Unstrittig ist, dass es ohne eine halbwegs intakte Artenvielfalt in unserer Landschaft zunehmend gravierende Probleme geben wird. Ohne Hecken, Säume, Blumenwiesen – keine Bestäuber. Ohne Feuchtgebiete und Auen – fallender Grundwasserspiegel, was gerade im Klimawandel zu Ernteausfällen führen wird. Ohne intakte Böden – fallende Ernteerträge. Und wenn sich Österreich weiterhin so ungehemmt versiegelt, wird auch die Anbaufläche langsam knapp werden. Dabei müssten bei den aktuellen Zahlen zum Artenverlust die Alarmglocken nicht nur bei den paar Ökologen und bei Naturliebhaberinnen, sondern ebenso in der Landwirtschaft und der gesamten Gesellschaft schrillen – aus purem Eigeninteresse, geht es doch um nichts weniger als um die Sicherung unserer Ernährung.

···

> _Aufgabe A_
Beantworten Sie anhand des Quellenauszugs diese Fragen:
(i) Was gibt es laut Text ohne Hecken, Säume und Blumenwiesen nicht?
(ii) Wozu führt ein fallender Grundwasserspiegel im Klimawandel?
(iii) Worum geht es beim Artenverlust letztlich?
> _Aufgabe B_
Prüfen Sie, ob die folgenden Aussagen mit dem Quellenauszug übereinstimmen:
(i) Ohne intakte Böden steigen die Ernteerträge.
(ii) Auch in der Landwirtschaft müssten die Alarmglocken schrillen.
(iii) Ungehemmte Versiegelung kann in Österreich die Anbaufläche knapp werden lassen.

> _Datenauszug_
···

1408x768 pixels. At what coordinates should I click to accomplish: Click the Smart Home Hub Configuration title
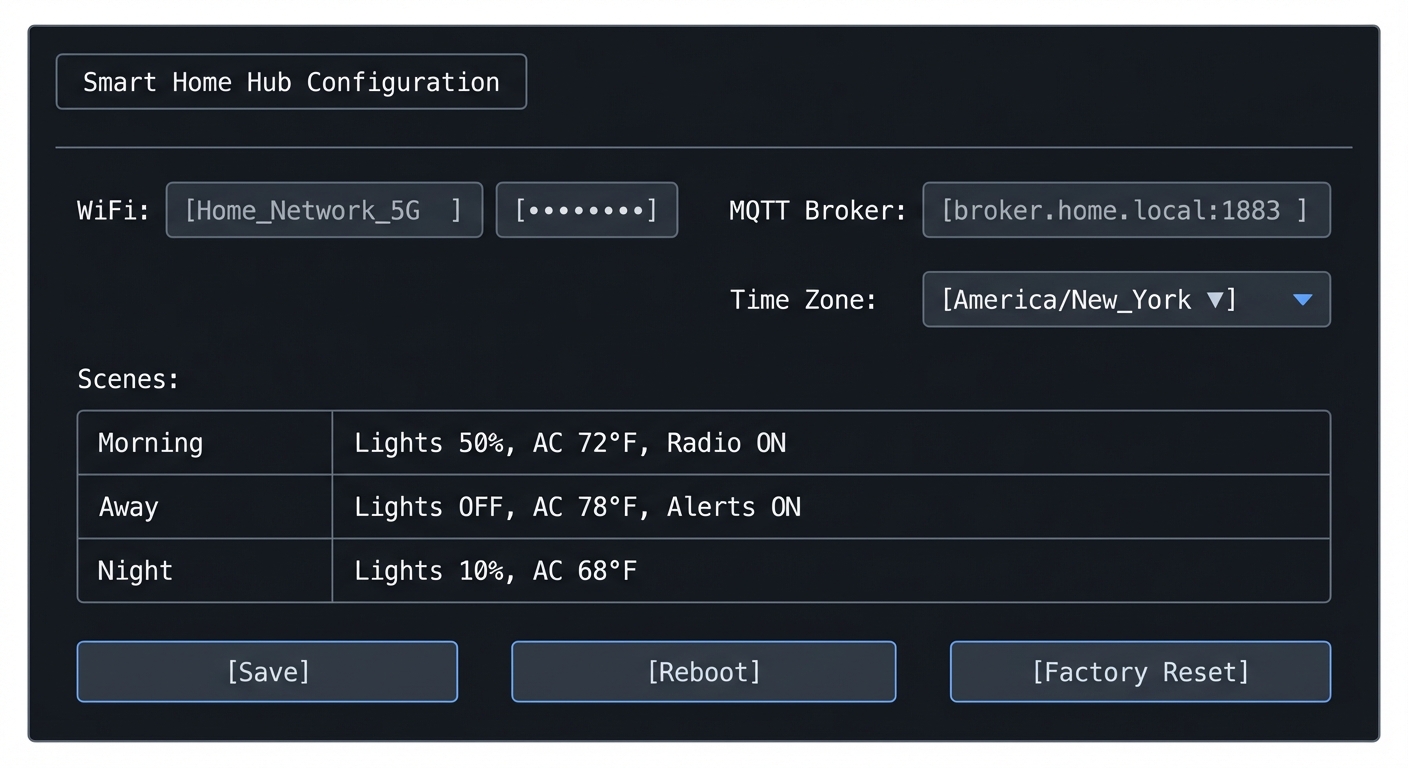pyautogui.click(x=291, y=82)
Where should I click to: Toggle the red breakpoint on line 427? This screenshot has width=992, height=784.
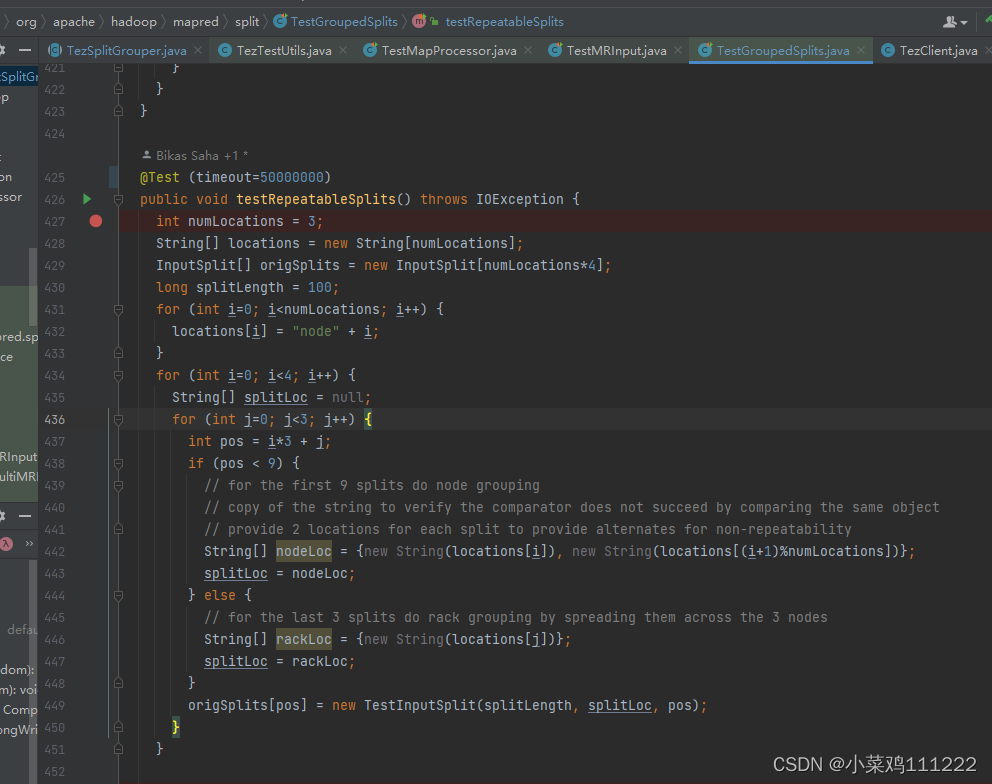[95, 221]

···

> _Lösung A_
(i) Bestäuber.
(ii) Zu Ernteausfällen.
(iii) Um die Sicherung unserer Ernährung.

> _Lösung B_
(i) Nein: „Ohne intakte Böden – fallende Ernteerträge."
(ii) Ja: „sondern ebenso in der Landwirtschaft und der gesamten Gesellschaft schrillen"
(iii) Ja: „wird auch die Anbaufläche langsam knapp werden"